Search the material for the string "about", then report how many lines hold it, with no other text.

GIVEN RECORDS »
== Segment start ==

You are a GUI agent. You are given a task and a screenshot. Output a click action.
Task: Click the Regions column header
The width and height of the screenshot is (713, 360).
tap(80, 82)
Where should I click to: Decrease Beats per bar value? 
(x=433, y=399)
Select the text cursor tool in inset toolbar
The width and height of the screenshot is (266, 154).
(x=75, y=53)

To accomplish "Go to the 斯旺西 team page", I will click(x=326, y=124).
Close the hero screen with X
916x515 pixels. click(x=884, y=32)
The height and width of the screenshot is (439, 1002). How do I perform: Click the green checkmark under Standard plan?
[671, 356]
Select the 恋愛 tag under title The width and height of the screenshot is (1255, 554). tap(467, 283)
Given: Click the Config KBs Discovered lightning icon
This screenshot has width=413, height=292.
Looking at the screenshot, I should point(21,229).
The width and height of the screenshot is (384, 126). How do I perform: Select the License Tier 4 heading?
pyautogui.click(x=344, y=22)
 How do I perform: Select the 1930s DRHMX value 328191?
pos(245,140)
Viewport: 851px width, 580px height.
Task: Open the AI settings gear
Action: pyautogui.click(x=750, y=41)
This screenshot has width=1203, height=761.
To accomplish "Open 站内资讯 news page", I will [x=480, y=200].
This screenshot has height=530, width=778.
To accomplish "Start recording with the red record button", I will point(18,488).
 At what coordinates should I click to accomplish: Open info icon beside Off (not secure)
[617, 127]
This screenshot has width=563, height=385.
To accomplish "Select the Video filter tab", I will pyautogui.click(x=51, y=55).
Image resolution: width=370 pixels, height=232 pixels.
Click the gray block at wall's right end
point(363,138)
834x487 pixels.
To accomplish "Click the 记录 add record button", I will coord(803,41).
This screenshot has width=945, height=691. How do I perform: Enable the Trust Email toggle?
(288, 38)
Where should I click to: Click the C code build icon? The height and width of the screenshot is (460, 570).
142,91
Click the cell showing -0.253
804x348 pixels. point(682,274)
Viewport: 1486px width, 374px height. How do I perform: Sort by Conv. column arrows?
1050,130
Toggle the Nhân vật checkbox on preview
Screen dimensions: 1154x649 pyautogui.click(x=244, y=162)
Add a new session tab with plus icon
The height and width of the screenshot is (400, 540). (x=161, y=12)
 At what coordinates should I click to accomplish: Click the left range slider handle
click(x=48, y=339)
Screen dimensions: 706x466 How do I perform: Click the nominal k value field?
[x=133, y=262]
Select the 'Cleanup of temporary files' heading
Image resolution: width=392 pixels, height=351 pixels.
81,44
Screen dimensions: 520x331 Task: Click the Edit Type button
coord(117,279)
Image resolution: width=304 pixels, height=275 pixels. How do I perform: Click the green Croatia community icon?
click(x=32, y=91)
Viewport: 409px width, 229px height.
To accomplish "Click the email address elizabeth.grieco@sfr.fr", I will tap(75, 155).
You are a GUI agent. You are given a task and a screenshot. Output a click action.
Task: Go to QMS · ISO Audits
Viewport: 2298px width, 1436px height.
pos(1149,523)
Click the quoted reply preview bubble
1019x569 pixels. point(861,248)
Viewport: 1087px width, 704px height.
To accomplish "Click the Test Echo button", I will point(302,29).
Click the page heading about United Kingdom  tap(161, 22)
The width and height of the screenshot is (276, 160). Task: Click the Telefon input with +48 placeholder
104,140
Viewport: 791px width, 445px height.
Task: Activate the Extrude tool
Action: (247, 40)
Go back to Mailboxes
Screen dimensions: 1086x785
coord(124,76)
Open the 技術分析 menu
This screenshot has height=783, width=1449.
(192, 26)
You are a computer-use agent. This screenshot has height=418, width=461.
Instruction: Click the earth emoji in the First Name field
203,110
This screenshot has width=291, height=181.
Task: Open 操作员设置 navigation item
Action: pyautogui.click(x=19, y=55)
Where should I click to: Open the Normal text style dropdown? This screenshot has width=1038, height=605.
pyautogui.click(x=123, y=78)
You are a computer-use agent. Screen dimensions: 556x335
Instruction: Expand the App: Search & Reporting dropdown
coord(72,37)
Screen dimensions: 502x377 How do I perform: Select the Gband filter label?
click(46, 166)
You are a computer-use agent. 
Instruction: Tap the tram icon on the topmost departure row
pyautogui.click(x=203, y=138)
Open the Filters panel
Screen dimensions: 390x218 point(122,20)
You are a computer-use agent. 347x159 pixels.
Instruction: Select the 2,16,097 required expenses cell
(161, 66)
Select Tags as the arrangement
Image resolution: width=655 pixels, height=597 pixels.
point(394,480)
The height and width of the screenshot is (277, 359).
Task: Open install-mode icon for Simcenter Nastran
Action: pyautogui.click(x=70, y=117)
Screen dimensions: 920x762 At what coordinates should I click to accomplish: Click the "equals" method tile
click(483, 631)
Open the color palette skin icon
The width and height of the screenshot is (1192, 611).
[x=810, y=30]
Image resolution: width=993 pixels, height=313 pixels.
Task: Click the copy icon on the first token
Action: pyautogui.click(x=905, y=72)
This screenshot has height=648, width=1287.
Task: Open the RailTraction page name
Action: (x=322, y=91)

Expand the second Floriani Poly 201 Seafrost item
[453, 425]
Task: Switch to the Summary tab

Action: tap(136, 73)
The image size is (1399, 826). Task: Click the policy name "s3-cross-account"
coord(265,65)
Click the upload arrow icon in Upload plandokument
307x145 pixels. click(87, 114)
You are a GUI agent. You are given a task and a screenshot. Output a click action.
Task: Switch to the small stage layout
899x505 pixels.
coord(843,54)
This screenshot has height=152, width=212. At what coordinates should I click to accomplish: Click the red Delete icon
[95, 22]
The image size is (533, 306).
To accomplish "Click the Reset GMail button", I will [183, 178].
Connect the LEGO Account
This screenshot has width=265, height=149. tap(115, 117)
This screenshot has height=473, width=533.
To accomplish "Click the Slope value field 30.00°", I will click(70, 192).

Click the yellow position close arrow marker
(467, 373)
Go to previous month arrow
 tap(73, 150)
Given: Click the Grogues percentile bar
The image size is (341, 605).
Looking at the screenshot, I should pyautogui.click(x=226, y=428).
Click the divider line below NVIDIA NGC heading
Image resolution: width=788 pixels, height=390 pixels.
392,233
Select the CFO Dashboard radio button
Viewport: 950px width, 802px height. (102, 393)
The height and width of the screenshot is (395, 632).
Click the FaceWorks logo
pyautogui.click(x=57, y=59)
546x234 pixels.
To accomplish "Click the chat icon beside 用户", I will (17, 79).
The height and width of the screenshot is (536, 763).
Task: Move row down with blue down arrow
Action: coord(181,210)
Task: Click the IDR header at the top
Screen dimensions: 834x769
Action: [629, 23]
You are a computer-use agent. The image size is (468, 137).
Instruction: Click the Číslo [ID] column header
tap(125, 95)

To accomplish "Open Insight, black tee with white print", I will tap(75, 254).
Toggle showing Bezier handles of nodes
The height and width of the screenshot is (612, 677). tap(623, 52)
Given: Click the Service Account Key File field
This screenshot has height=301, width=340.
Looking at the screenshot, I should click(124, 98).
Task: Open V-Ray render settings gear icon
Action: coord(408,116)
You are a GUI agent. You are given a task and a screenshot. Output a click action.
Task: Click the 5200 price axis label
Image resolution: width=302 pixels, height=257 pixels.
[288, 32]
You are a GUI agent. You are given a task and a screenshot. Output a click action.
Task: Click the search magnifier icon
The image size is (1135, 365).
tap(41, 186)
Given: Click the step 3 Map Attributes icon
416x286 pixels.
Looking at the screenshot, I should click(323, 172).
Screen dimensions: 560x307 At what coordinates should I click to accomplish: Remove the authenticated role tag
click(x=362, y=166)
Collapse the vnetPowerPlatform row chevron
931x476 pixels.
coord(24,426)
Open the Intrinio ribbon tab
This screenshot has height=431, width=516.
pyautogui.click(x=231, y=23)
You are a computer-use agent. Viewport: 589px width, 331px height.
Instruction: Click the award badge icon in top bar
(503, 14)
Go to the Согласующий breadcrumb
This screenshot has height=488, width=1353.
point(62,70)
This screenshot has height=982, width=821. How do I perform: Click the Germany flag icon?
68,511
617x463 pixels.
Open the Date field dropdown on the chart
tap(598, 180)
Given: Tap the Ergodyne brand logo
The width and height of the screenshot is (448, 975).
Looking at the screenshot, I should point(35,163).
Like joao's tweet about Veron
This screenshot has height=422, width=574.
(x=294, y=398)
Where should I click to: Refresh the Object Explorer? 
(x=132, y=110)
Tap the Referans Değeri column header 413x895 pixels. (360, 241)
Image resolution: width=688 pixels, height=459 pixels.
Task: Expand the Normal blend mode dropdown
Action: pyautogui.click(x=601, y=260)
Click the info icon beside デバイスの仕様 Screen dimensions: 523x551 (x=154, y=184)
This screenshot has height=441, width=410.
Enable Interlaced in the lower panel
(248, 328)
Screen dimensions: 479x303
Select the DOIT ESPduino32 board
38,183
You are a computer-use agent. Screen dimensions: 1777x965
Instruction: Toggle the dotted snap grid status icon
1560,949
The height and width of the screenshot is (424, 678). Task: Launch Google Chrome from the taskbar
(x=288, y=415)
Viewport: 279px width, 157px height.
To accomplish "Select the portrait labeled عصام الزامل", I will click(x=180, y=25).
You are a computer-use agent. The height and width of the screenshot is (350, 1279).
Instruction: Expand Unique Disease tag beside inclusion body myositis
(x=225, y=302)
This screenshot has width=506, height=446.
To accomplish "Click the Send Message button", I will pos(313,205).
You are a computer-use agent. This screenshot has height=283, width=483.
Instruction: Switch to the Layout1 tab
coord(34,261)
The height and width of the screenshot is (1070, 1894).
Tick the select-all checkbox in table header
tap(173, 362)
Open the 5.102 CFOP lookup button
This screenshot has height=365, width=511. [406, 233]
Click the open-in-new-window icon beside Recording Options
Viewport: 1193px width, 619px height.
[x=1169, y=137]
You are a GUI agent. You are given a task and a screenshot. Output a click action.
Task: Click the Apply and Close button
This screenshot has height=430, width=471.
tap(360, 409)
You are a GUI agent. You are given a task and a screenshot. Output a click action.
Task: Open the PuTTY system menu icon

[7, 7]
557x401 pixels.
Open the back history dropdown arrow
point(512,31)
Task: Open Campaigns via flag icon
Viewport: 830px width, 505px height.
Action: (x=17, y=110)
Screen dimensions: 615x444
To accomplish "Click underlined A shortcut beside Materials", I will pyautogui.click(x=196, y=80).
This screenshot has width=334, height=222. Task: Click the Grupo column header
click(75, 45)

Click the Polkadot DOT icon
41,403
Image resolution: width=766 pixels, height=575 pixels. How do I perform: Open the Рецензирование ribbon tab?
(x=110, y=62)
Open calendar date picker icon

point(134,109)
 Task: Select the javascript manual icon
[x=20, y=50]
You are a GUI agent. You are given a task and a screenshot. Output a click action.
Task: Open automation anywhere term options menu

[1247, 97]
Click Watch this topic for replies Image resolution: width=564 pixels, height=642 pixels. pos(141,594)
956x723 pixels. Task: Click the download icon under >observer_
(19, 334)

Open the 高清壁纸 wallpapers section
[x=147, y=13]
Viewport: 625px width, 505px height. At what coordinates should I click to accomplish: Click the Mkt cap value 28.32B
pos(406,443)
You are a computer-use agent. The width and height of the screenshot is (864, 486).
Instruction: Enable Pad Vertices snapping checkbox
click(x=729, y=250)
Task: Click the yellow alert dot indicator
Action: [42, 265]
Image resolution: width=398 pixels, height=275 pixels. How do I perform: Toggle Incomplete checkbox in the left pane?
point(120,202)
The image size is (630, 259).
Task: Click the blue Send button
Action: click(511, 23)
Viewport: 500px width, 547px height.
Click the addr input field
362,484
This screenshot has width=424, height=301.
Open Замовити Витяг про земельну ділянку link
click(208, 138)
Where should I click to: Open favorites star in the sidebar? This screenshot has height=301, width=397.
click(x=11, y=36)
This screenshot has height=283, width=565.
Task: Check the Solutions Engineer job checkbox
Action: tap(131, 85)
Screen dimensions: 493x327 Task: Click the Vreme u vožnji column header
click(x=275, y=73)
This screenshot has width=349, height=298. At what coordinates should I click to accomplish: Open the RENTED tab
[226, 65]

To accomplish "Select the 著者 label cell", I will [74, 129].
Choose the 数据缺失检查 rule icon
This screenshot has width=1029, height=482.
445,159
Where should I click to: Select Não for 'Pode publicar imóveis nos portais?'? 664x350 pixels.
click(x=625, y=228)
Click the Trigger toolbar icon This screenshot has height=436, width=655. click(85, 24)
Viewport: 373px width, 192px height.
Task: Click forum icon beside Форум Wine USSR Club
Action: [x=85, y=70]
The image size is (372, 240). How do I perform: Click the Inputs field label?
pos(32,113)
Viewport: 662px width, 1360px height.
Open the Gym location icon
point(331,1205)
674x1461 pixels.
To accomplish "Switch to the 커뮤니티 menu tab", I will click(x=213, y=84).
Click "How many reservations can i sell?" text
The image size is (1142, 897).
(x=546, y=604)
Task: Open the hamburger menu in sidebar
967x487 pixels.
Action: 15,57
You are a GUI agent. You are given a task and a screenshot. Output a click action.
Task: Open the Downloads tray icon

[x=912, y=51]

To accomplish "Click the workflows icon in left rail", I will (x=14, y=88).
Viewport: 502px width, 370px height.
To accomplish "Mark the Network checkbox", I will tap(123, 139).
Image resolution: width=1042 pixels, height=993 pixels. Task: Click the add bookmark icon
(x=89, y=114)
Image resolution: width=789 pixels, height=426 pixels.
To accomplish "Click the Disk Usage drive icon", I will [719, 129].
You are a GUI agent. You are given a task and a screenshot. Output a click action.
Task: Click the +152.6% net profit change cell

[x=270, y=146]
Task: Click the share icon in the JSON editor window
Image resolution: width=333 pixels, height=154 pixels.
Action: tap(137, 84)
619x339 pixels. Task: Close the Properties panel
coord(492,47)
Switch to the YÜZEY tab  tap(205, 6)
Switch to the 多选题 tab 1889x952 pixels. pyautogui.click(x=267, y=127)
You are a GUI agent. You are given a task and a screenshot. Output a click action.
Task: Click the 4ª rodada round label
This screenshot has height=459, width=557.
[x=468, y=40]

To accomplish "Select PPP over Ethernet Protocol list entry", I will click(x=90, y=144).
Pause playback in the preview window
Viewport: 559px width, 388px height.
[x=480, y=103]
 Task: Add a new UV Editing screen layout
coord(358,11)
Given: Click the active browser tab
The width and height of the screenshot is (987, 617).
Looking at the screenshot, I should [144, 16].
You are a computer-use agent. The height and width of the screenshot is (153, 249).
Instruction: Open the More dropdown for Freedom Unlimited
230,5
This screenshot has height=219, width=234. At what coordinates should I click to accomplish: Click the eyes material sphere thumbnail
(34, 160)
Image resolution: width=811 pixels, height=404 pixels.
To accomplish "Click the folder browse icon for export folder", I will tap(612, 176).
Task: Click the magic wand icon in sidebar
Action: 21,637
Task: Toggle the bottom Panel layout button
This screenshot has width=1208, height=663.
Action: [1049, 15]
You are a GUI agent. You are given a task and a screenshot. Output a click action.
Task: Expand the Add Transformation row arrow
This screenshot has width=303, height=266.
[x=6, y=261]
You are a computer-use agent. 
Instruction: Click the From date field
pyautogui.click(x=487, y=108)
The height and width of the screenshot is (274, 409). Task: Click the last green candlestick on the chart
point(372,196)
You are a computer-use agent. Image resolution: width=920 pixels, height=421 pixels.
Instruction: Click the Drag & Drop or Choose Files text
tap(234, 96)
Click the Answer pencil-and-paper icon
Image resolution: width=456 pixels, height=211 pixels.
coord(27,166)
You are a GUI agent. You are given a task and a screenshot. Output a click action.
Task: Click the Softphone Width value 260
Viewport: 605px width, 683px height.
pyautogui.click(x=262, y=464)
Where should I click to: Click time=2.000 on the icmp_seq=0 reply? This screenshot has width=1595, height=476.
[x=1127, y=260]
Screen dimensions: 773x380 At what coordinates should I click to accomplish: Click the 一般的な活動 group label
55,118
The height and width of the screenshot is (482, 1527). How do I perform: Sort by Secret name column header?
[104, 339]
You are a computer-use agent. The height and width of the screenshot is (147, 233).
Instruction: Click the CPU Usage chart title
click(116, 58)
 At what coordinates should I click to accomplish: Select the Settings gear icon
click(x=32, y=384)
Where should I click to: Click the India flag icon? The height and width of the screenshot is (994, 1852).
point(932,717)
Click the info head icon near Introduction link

== Segment end ==

WORKED SOLUTION » 2